(Collected data entries)
Segment Open

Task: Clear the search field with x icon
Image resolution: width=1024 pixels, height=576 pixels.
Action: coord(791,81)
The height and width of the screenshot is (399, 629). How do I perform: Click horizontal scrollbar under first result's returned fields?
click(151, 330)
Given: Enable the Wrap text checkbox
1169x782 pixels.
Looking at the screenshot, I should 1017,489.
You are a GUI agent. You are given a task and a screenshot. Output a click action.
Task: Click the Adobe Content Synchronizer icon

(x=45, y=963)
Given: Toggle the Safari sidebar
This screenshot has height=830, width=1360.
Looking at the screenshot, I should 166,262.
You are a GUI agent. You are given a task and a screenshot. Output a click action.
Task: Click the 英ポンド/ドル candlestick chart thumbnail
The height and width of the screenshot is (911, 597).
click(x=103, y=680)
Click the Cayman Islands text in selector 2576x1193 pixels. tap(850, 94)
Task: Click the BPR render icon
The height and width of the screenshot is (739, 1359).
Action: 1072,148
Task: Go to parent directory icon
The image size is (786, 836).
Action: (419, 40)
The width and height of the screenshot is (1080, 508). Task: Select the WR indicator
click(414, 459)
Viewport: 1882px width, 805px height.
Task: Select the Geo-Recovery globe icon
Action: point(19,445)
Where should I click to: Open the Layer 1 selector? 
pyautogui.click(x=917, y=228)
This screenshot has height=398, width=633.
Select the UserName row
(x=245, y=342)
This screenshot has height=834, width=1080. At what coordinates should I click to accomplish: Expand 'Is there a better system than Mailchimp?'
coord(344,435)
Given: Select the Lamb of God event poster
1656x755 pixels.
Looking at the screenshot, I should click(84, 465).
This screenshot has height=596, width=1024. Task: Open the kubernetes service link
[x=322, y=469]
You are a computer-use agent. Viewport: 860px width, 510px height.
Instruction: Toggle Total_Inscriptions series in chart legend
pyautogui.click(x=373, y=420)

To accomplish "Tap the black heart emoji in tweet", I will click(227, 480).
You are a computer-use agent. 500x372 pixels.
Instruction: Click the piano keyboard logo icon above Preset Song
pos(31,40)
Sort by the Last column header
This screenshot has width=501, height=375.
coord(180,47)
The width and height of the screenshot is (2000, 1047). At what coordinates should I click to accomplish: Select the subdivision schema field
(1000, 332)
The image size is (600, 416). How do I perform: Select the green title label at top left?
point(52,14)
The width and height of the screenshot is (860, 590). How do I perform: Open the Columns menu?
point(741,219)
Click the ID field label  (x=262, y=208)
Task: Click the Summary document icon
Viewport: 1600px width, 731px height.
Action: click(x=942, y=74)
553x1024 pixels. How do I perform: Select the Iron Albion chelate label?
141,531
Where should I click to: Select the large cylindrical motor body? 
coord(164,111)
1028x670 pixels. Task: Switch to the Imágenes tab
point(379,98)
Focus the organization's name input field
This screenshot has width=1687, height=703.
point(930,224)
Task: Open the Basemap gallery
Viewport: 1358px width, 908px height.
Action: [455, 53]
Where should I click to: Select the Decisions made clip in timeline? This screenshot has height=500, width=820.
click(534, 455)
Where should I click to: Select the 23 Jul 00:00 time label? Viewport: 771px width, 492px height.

Segment Closed

Work instruction: All the entries above must be repeated exactly as they were given.

The answer:
Task: Clear the search field with x icon
Image resolution: width=1024 pixels, height=576 pixels.
Action: coord(791,81)
The height and width of the screenshot is (399, 629). How do I perform: Click horizontal scrollbar under first result's returned fields?
click(151, 330)
Given: Enable the Wrap text checkbox
1169x782 pixels.
Looking at the screenshot, I should 1017,489.
You are a GUI agent. You are given a task and a screenshot. Output a click action.
Task: Click the Adobe Content Synchronizer icon

(x=45, y=963)
Given: Toggle the Safari sidebar
This screenshot has height=830, width=1360.
Looking at the screenshot, I should 166,262.
You are a GUI agent. You are given a task and a screenshot. Output a click action.
Task: Click the 英ポンド/ドル candlestick chart thumbnail
The height and width of the screenshot is (911, 597).
click(x=103, y=680)
Click the Cayman Islands text in selector 2576x1193 pixels. tap(850, 94)
Task: Click the BPR render icon
The height and width of the screenshot is (739, 1359).
Action: 1072,148
Task: Go to parent directory icon
The image size is (786, 836).
Action: (419, 40)
The width and height of the screenshot is (1080, 508). Task: Select the WR indicator
click(414, 459)
Viewport: 1882px width, 805px height.
Task: Select the Geo-Recovery globe icon
Action: point(19,445)
Where should I click to: Open the Layer 1 selector? 
pyautogui.click(x=917, y=228)
This screenshot has height=398, width=633.
Select the UserName row
(x=245, y=342)
This screenshot has height=834, width=1080. At what coordinates should I click to accomplish: Expand 'Is there a better system than Mailchimp?'
coord(344,435)
Given: Select the Lamb of God event poster
1656x755 pixels.
Looking at the screenshot, I should click(84, 465).
This screenshot has height=596, width=1024. Task: Open the kubernetes service link
[x=322, y=469]
You are a computer-use agent. Viewport: 860px width, 510px height.
Instruction: Toggle Total_Inscriptions series in chart legend
pyautogui.click(x=373, y=420)

To accomplish "Tap the black heart emoji in tweet", I will click(227, 480).
You are a computer-use agent. 500x372 pixels.
Instruction: Click the piano keyboard logo icon above Preset Song
pos(31,40)
Sort by the Last column header
This screenshot has width=501, height=375.
coord(180,47)
The width and height of the screenshot is (2000, 1047). At what coordinates should I click to accomplish: Select the subdivision schema field
(1000, 332)
The image size is (600, 416). How do I perform: Select the green title label at top left?
point(52,14)
The width and height of the screenshot is (860, 590). How do I perform: Open the Columns menu?
point(741,219)
Click the ID field label  (x=262, y=208)
Task: Click the Summary document icon
Viewport: 1600px width, 731px height.
Action: click(x=942, y=74)
553x1024 pixels. How do I perform: Select the Iron Albion chelate label?
141,531
Where should I click to: Select the large cylindrical motor body? 
coord(164,111)
1028x670 pixels. Task: Switch to the Imágenes tab
point(379,98)
Focus the organization's name input field
This screenshot has width=1687, height=703.
point(930,224)
Task: Open the Basemap gallery
Viewport: 1358px width, 908px height.
Action: [455, 53]
Where should I click to: Select the Decisions made clip in timeline? This screenshot has height=500, width=820.
click(534, 455)
Where should I click to: Select the 23 Jul 00:00 time label? Viewport: 771px width, 492px height.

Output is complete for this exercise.